**What is required:** In the listing below, rewrite the stretch from "The width and" through "Sort by Name column header", changing "Name" to "Date Modified" and keeping everything else the same.

**Entries provided:**

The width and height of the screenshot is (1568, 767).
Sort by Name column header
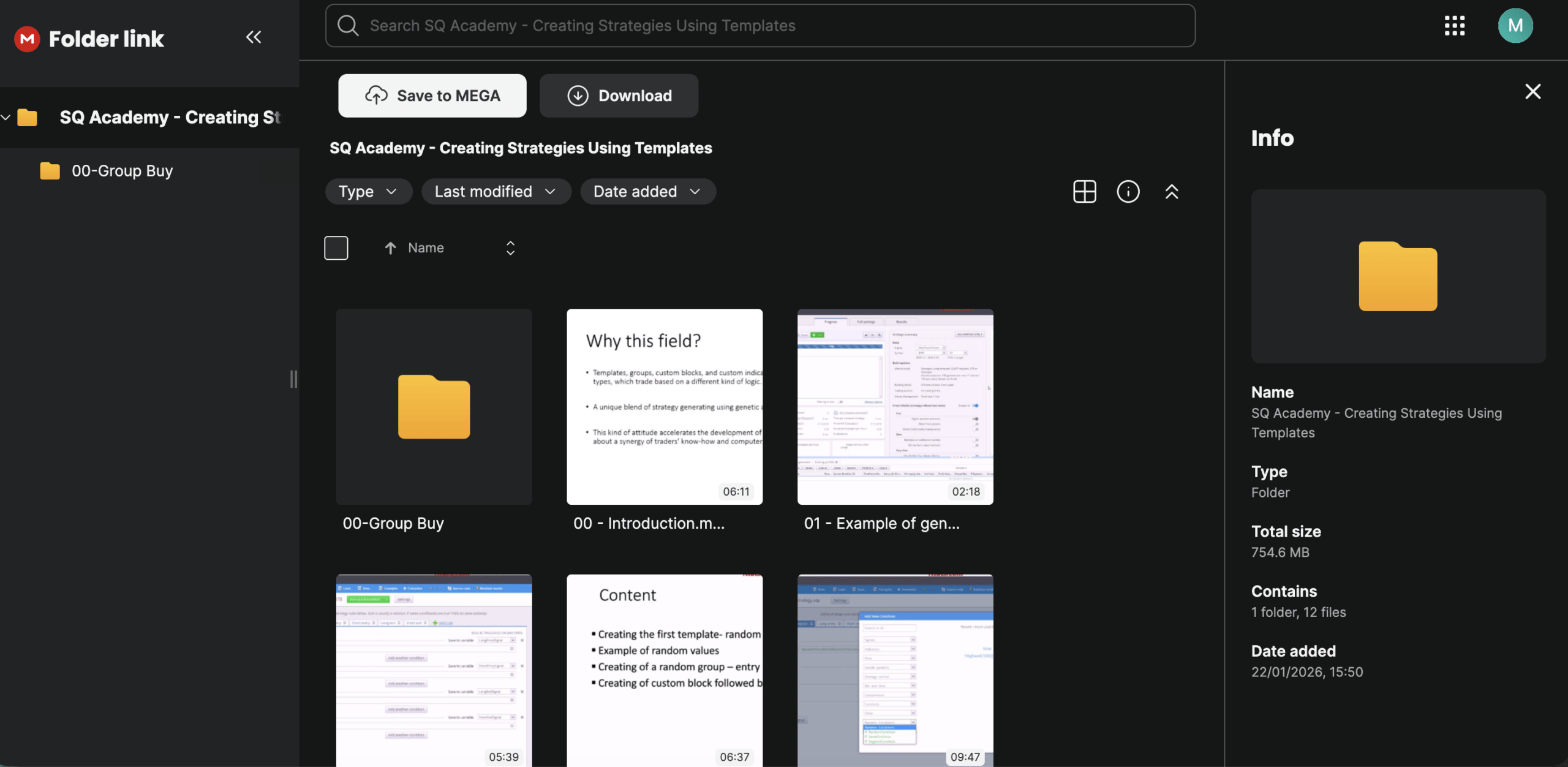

---

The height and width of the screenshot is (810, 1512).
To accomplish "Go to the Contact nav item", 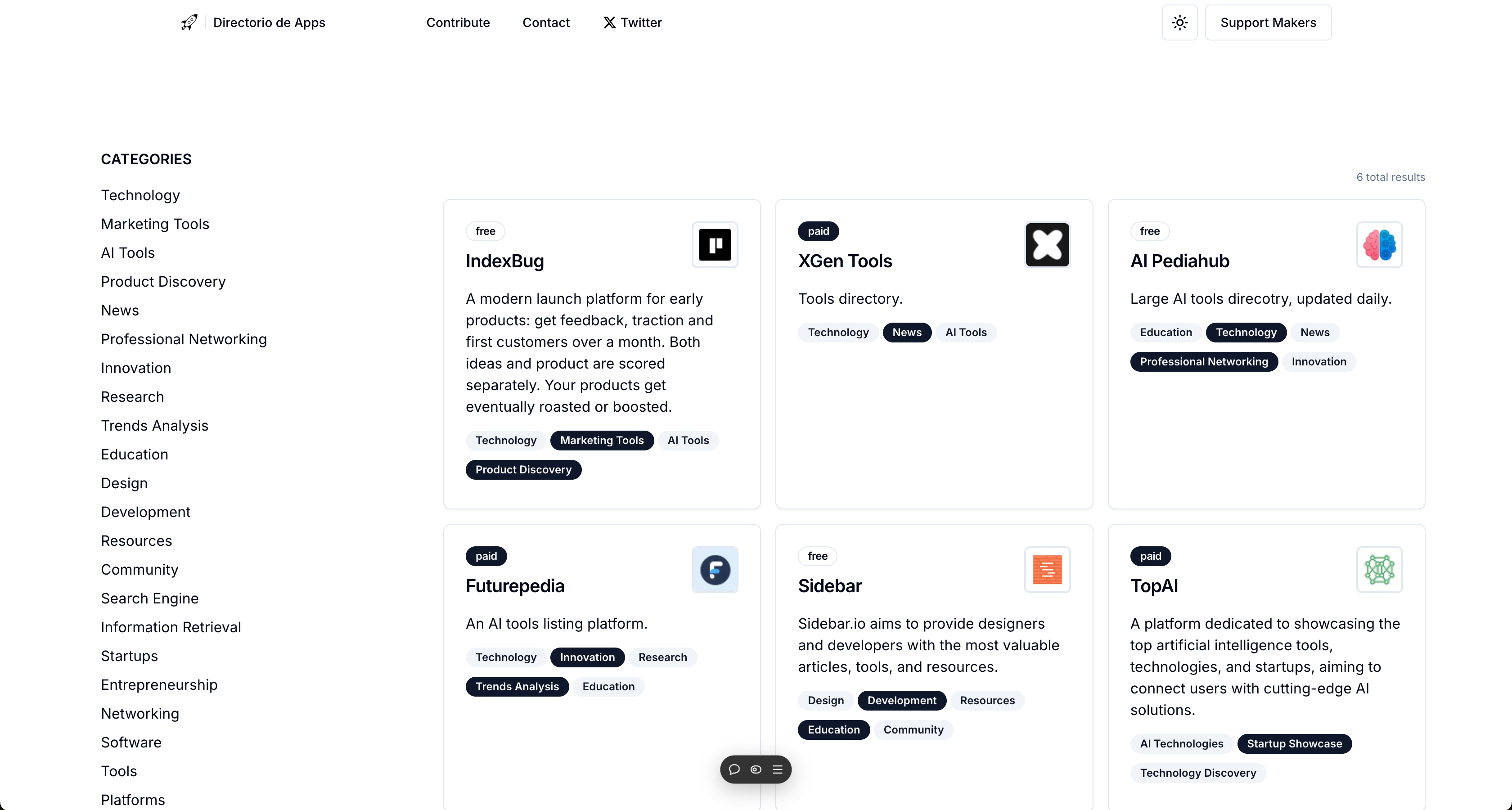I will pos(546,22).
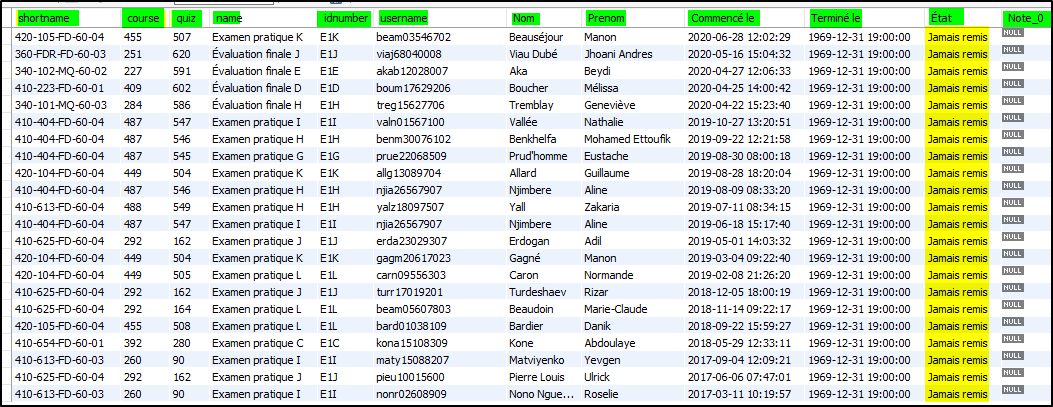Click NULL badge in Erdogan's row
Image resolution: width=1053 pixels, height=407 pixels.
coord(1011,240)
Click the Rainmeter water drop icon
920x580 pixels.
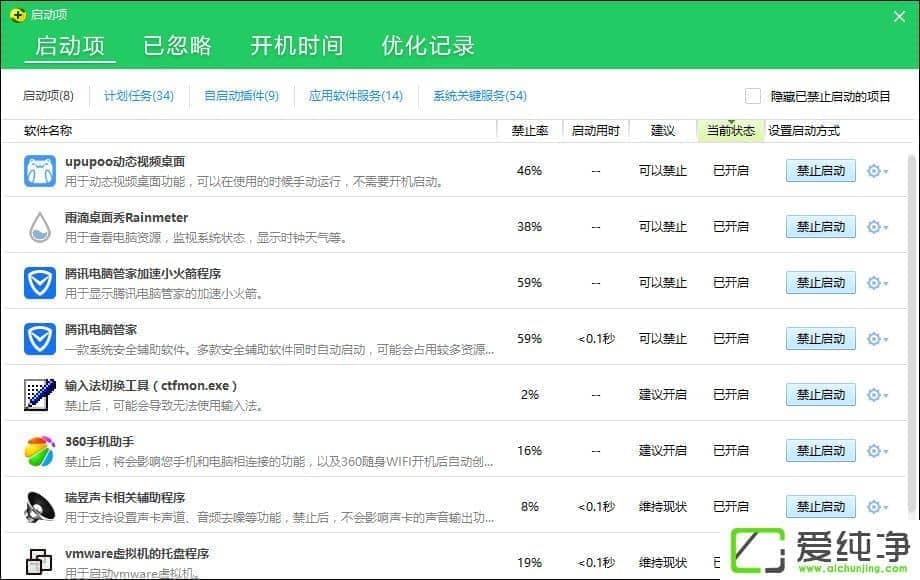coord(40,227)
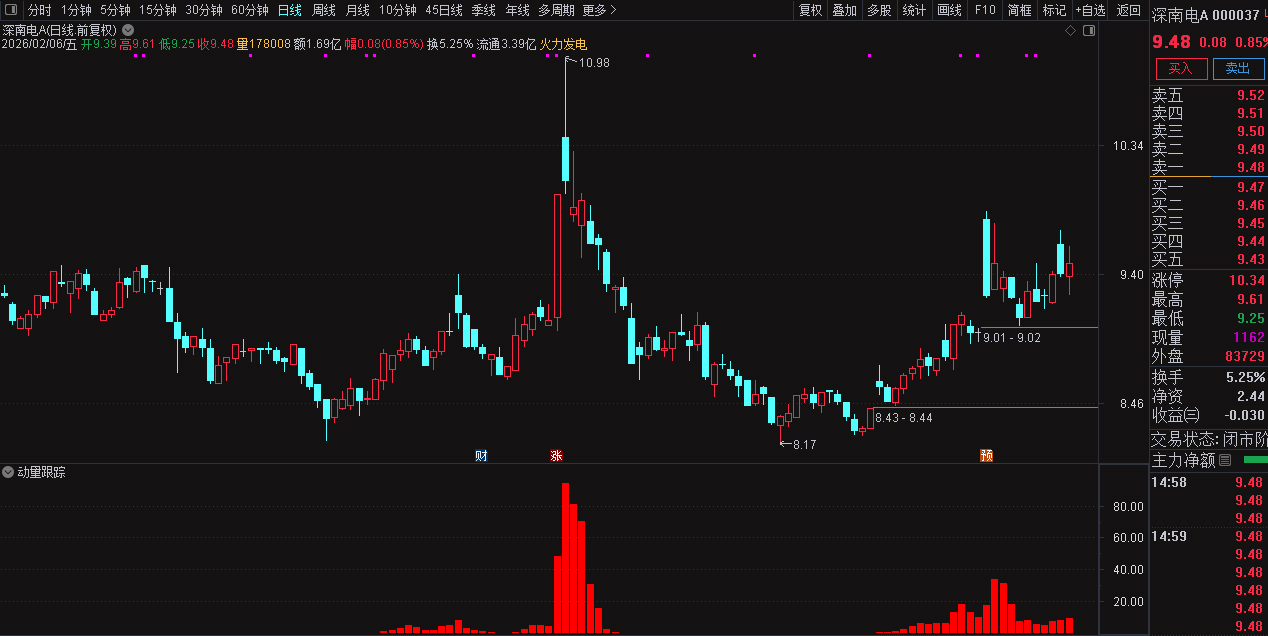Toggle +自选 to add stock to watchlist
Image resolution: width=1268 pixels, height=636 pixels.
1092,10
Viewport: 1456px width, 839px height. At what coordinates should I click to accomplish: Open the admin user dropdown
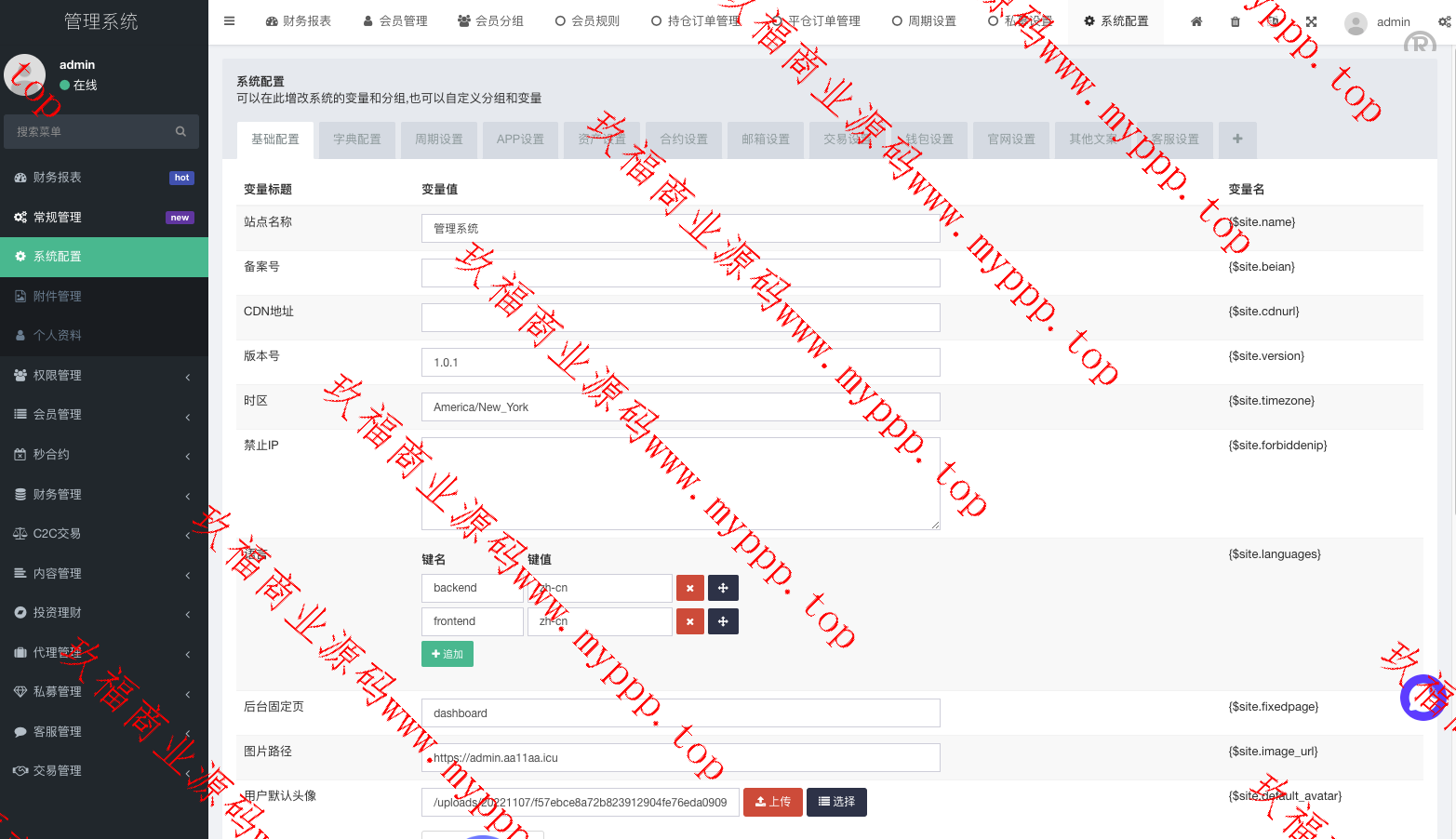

**Response:**
The width and height of the screenshot is (1568, 767).
Sort by Date Modified column header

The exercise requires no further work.